▸ TASK GOAL
Copy the listing from its start through the line containing "This screenshot has width=1920, height=1024.", substituting "Identify the element" for "Describe the element" wherever it occurs and leaving everything else unchanged.

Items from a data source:
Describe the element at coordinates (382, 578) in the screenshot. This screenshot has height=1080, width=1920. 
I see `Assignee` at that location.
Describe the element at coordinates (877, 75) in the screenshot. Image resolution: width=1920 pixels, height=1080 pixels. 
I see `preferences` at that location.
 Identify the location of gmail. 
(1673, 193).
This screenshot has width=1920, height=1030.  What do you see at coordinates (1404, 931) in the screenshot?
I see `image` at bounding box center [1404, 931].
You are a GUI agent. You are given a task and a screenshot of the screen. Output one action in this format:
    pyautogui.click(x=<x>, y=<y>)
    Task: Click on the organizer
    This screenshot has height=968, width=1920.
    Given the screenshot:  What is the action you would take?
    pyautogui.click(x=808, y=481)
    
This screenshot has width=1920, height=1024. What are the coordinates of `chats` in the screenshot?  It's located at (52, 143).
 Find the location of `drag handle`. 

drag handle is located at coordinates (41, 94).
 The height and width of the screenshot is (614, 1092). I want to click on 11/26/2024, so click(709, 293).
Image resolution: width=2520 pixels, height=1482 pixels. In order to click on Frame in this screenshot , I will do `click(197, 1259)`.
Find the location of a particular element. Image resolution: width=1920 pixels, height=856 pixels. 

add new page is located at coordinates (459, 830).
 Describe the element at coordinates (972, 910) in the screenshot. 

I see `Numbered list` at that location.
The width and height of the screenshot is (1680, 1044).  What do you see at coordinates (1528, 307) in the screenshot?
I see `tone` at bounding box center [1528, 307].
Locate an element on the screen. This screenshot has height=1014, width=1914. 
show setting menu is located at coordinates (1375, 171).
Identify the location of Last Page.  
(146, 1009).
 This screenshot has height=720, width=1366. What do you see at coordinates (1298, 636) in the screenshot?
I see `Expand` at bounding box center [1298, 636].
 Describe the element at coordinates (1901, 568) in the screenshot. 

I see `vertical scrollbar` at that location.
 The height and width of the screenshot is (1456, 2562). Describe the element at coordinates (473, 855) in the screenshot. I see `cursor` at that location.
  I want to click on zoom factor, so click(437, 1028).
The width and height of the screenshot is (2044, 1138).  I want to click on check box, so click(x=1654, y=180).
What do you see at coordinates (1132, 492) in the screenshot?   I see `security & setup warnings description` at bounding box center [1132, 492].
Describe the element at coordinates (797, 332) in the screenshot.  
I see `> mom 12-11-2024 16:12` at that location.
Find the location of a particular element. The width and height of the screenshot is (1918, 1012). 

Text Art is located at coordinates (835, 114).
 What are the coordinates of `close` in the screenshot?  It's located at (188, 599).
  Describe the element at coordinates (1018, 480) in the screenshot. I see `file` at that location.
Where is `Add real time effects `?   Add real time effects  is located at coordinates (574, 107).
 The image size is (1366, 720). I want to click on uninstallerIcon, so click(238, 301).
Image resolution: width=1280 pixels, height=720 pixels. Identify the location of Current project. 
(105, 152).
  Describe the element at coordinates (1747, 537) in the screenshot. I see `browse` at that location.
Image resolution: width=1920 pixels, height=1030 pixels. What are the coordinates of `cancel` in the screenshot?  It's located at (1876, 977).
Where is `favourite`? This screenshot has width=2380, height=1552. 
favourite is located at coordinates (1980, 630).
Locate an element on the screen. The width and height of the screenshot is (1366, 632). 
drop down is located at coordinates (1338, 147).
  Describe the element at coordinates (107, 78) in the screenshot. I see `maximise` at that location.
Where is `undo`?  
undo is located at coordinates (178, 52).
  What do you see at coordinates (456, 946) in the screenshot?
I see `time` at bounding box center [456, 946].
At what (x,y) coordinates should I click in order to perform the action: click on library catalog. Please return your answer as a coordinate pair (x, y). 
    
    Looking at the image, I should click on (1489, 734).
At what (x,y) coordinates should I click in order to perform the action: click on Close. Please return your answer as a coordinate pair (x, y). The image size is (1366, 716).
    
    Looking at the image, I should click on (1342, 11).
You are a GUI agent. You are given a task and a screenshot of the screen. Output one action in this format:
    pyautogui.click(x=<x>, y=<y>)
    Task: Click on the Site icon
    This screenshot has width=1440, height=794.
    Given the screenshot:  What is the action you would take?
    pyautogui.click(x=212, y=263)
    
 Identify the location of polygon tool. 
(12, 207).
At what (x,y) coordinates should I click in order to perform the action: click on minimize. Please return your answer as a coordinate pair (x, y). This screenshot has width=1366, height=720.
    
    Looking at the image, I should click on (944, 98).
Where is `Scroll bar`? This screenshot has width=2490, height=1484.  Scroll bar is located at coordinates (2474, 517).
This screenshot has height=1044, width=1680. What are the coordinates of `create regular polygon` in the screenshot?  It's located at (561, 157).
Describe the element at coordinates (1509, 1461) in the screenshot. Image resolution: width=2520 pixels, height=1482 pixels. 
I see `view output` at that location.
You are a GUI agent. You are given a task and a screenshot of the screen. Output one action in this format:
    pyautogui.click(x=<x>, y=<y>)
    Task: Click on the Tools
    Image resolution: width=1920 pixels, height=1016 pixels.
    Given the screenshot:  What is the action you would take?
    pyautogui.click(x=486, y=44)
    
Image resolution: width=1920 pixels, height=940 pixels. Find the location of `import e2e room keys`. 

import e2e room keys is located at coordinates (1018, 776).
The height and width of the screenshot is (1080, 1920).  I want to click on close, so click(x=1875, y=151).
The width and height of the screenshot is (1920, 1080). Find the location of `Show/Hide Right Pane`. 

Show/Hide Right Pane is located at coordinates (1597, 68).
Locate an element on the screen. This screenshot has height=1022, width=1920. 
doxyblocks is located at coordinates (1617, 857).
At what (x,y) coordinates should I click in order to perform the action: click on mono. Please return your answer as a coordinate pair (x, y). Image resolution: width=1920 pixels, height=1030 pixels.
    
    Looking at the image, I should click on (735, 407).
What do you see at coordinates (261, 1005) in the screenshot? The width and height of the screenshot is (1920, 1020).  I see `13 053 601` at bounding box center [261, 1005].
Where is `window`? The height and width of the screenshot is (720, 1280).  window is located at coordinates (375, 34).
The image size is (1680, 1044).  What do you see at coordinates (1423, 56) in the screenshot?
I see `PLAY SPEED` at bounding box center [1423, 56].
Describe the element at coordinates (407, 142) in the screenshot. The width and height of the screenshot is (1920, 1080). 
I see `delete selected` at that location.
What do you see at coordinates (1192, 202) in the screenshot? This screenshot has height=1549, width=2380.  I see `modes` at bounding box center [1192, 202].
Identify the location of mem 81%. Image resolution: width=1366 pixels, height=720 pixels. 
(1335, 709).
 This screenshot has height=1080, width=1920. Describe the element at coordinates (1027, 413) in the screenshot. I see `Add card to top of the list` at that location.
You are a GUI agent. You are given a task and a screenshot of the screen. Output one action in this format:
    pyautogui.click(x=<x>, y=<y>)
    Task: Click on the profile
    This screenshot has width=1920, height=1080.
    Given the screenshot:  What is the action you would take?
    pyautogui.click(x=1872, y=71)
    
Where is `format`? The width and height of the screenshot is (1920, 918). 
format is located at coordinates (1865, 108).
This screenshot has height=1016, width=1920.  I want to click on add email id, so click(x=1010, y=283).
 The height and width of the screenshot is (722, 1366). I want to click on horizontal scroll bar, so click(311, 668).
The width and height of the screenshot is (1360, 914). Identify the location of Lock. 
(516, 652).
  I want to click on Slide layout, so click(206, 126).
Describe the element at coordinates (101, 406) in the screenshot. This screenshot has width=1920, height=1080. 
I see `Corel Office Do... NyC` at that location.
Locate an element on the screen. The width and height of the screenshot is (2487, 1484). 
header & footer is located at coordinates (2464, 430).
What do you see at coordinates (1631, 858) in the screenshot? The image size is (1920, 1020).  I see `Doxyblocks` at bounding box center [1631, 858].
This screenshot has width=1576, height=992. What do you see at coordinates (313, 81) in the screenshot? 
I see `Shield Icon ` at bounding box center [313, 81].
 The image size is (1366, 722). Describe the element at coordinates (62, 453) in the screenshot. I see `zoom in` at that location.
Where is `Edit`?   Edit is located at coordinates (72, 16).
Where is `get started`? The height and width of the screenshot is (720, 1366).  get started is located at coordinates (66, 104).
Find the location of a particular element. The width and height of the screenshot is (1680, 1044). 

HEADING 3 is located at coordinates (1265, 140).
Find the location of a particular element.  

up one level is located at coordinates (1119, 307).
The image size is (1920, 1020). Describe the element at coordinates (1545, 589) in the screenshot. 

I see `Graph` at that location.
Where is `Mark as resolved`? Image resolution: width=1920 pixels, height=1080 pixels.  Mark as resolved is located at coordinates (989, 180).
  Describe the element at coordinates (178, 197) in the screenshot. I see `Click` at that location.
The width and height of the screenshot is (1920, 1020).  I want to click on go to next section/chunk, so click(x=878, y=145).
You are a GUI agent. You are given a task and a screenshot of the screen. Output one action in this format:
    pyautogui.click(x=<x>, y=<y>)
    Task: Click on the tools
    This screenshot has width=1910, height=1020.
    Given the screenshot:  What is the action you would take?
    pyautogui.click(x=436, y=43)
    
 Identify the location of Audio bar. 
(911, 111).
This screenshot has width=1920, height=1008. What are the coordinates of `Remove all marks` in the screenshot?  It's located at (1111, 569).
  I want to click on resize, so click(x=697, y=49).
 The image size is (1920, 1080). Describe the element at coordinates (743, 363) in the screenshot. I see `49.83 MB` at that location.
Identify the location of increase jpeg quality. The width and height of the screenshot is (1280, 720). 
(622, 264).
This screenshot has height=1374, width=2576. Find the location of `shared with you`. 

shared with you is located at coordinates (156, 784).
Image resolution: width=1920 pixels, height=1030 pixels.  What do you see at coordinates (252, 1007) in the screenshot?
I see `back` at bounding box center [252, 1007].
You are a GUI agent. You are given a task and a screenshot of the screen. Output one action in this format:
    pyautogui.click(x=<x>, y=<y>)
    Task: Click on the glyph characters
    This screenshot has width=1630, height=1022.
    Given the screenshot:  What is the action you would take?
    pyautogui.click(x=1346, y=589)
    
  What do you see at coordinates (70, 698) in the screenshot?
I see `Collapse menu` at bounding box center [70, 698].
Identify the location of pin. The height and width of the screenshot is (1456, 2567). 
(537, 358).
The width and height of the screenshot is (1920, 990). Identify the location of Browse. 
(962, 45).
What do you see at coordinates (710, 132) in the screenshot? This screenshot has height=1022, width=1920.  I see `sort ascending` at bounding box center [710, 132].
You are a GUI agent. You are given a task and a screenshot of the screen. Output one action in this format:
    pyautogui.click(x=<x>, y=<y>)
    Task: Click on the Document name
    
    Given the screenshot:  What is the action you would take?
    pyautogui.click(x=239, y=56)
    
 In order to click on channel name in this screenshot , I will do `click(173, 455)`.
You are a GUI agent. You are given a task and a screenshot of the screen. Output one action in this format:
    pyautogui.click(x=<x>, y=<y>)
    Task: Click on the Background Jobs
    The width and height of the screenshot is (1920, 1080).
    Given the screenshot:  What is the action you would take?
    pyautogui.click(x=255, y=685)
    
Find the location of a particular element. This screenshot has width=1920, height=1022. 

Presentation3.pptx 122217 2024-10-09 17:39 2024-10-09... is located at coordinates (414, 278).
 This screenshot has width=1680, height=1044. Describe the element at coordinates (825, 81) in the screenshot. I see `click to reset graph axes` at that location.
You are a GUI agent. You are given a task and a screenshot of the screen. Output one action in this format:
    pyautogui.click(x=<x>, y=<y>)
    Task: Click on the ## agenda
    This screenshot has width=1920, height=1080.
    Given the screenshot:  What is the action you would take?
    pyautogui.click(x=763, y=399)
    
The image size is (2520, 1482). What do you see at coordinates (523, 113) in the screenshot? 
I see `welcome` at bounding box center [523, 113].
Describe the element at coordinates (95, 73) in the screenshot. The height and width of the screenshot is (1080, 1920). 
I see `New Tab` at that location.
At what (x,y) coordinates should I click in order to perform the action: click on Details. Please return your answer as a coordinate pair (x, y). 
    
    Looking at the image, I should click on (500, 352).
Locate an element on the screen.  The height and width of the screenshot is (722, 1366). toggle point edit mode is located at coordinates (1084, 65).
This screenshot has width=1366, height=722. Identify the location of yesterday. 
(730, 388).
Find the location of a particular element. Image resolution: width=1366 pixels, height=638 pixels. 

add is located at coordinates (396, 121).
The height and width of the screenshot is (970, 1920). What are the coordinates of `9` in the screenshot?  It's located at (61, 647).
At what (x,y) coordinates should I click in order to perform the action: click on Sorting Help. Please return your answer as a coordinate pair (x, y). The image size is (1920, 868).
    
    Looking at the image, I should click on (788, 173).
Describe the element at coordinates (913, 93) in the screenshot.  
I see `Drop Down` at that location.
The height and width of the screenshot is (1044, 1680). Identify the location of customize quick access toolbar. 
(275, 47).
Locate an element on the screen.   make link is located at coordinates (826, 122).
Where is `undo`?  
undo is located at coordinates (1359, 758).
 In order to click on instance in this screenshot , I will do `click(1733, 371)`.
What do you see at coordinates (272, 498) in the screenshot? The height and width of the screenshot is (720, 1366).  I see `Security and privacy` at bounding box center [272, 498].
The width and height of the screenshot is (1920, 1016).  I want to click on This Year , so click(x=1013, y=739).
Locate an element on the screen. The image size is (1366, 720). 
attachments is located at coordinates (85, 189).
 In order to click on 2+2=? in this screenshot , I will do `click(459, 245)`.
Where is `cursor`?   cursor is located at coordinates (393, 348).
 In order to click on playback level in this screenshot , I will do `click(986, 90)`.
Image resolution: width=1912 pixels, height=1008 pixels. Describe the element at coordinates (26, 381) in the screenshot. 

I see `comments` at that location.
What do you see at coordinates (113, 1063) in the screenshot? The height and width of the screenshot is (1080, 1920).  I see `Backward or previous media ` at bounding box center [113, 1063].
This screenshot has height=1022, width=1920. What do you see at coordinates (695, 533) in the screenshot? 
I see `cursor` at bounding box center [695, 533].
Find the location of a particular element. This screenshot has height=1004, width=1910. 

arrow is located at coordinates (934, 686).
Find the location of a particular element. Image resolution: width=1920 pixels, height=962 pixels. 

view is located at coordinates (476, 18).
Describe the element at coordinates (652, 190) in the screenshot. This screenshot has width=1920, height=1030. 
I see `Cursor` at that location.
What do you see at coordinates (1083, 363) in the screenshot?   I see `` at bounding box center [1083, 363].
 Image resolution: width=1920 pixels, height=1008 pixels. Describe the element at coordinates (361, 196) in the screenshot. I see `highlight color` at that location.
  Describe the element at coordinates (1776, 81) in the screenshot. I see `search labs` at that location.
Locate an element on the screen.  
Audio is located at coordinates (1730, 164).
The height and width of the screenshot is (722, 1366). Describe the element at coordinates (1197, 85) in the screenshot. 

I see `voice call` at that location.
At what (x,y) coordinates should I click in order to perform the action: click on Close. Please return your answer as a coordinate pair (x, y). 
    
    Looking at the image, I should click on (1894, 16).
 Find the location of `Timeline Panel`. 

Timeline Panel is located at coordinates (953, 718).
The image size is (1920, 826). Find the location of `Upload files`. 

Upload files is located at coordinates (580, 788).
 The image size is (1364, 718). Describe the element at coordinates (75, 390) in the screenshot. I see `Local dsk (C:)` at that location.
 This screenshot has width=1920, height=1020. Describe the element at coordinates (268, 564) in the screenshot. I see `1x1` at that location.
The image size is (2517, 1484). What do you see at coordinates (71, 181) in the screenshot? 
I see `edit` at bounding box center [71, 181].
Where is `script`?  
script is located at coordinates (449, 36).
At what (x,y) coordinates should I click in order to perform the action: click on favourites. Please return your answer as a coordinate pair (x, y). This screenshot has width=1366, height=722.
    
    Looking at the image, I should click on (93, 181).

▸ ANSWER TO THIS TASK
Identify the element at coordinates (382, 578) in the screenshot. This screenshot has height=1080, width=1920. 
I see `Assignee` at that location.
Identify the element at coordinates (877, 75) in the screenshot. Image resolution: width=1920 pixels, height=1080 pixels. 
I see `preferences` at that location.
 Identify the location of gmail. 
(1673, 193).
This screenshot has width=1920, height=1030.  What do you see at coordinates (1404, 931) in the screenshot?
I see `image` at bounding box center [1404, 931].
You are a GUI agent. You are given a task and a screenshot of the screen. Output one action in this format:
    pyautogui.click(x=<x>, y=<y>)
    Task: Click on the organizer
    This screenshot has height=968, width=1920.
    Given the screenshot:  What is the action you would take?
    pyautogui.click(x=808, y=481)
    
This screenshot has width=1920, height=1024. What are the coordinates of `chats` in the screenshot?  It's located at (52, 143).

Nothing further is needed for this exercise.